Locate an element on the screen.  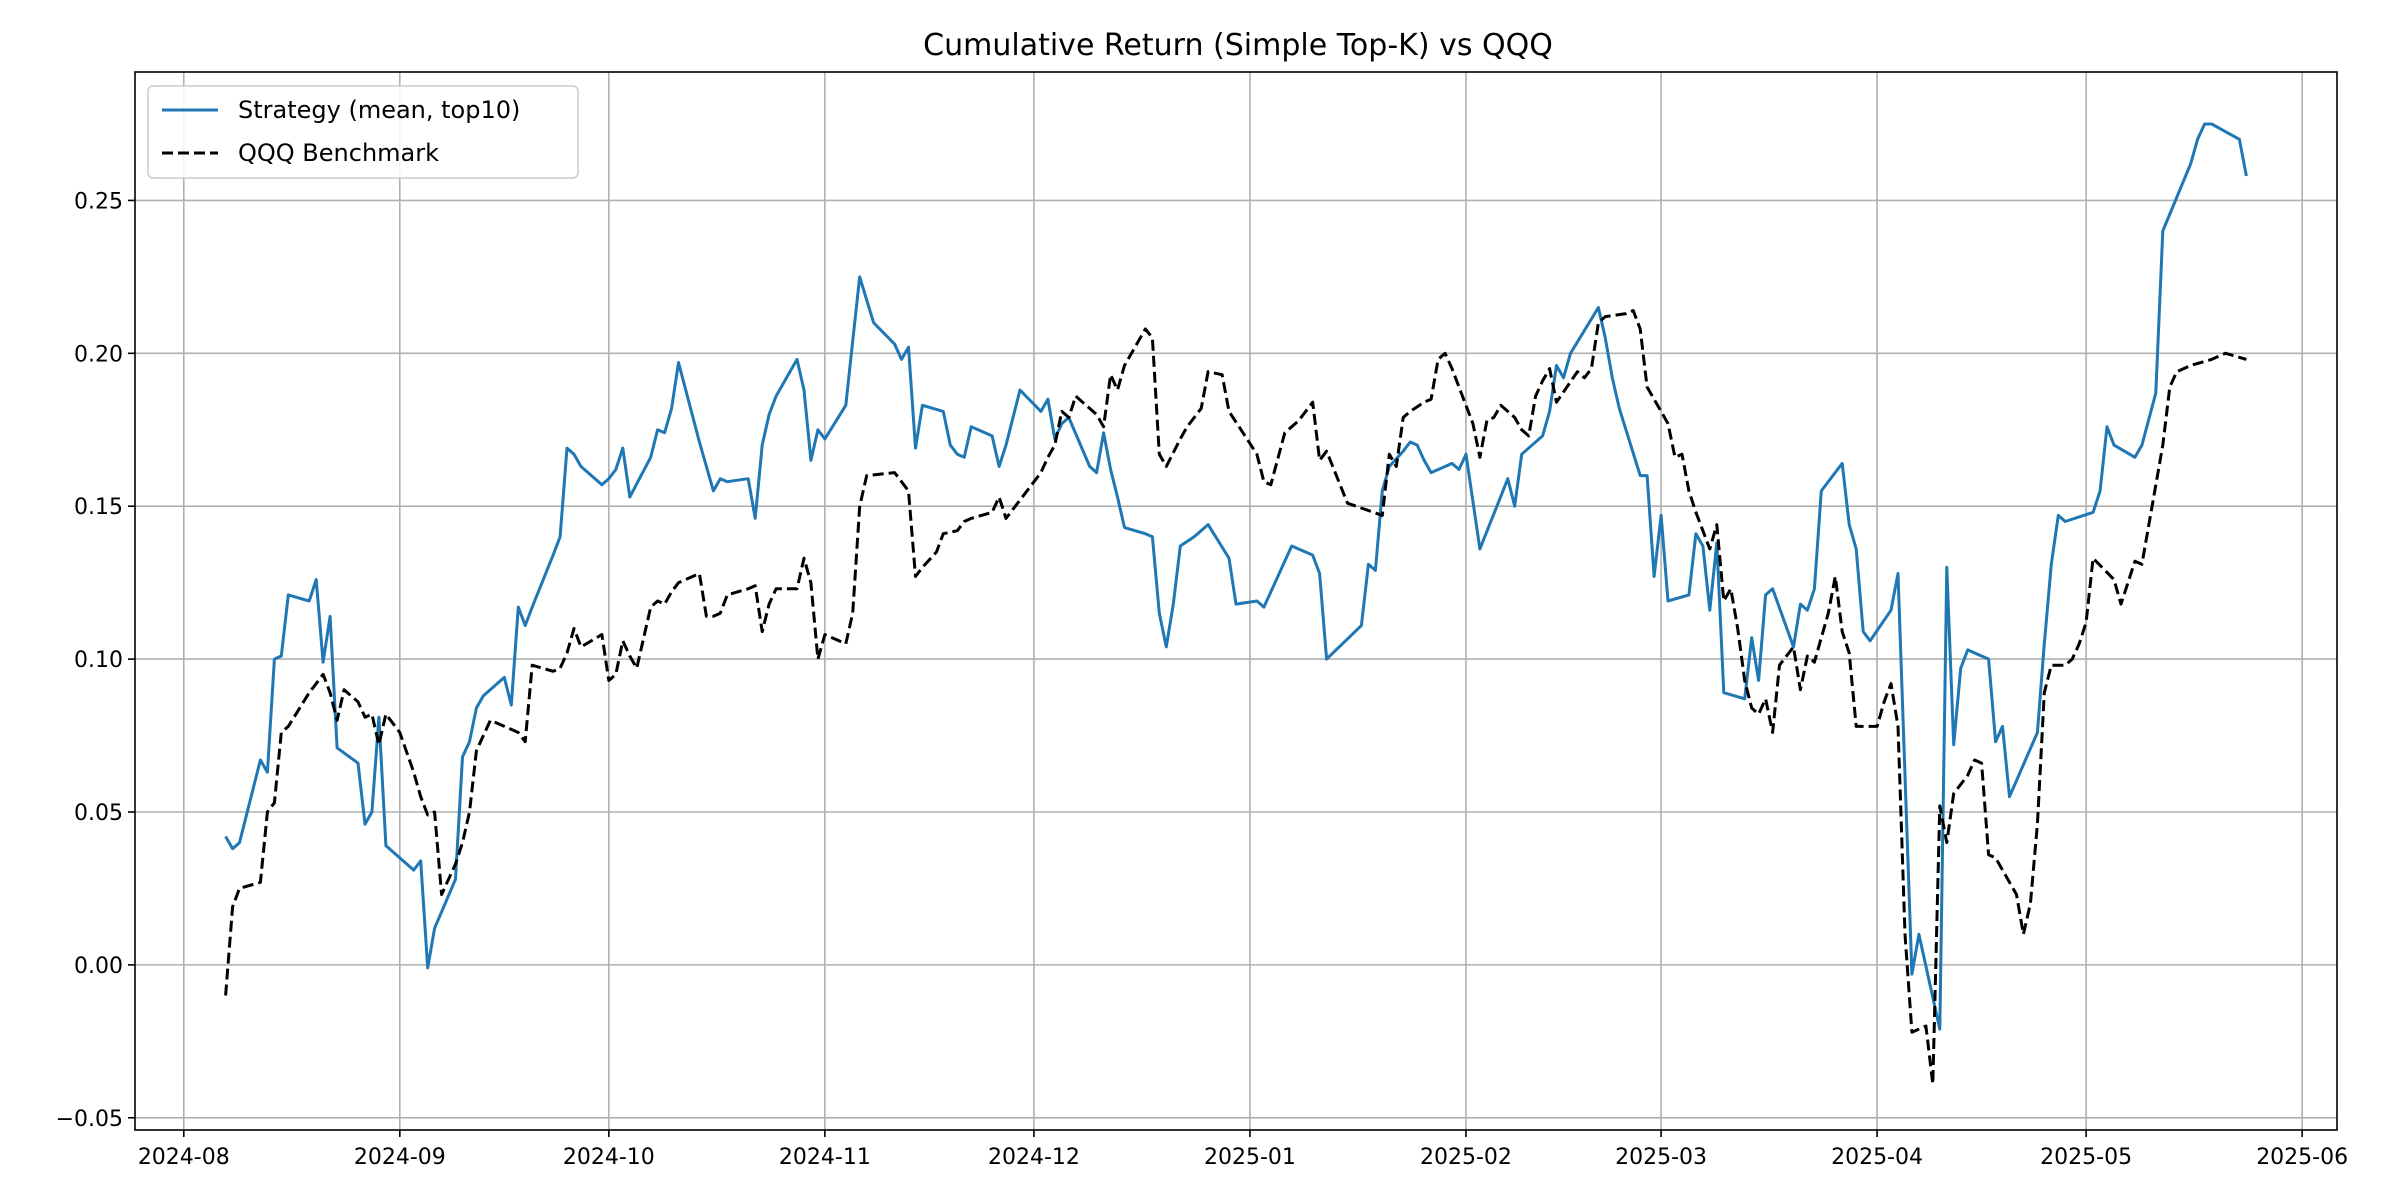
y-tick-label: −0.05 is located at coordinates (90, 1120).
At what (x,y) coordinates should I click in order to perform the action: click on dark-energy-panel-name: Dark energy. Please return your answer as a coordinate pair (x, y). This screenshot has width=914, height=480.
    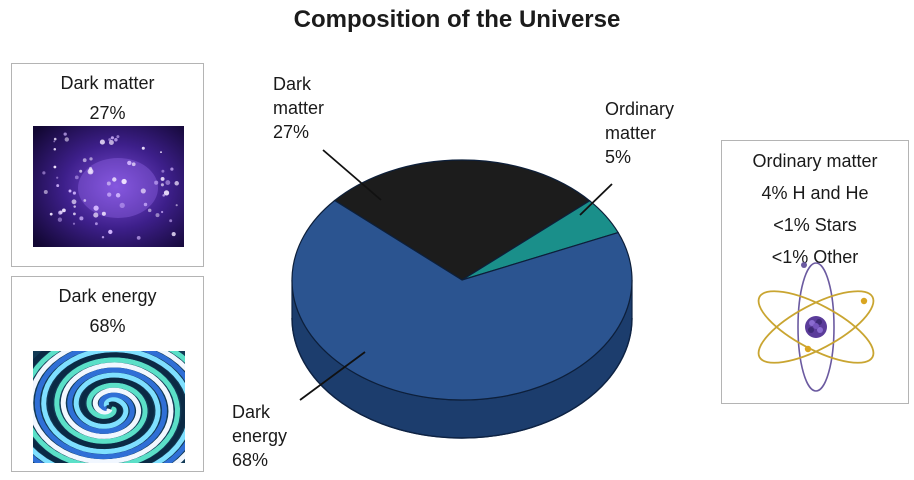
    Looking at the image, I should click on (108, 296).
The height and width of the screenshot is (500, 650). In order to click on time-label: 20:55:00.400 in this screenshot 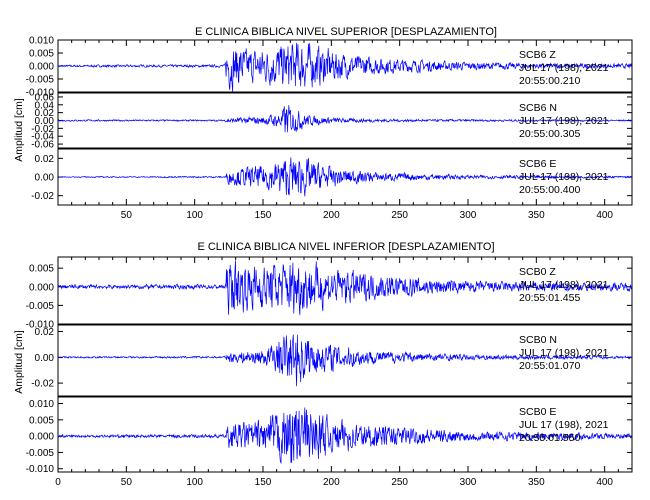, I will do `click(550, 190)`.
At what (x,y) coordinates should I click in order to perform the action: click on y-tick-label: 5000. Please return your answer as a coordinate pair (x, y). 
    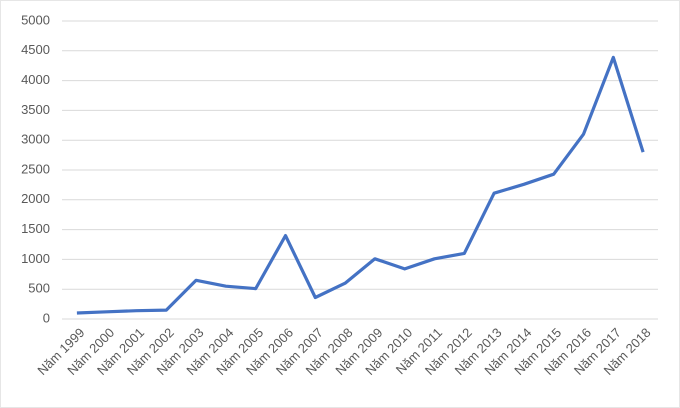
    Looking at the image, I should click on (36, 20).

> _REQUIRED WORK_
Recast the lines from the one containing "on y-tick-label: 5000." through the end of the rows as a numbered list, one item per line, with blank lines and pictures left out.

> _YOUR SOLUTION_
1. At what (x,y) coordinates should I click in order to perform the action: click on y-tick-label: 5000. Please return your answer as a coordinate pair (x, y). 
2.     Looking at the image, I should click on (36, 20).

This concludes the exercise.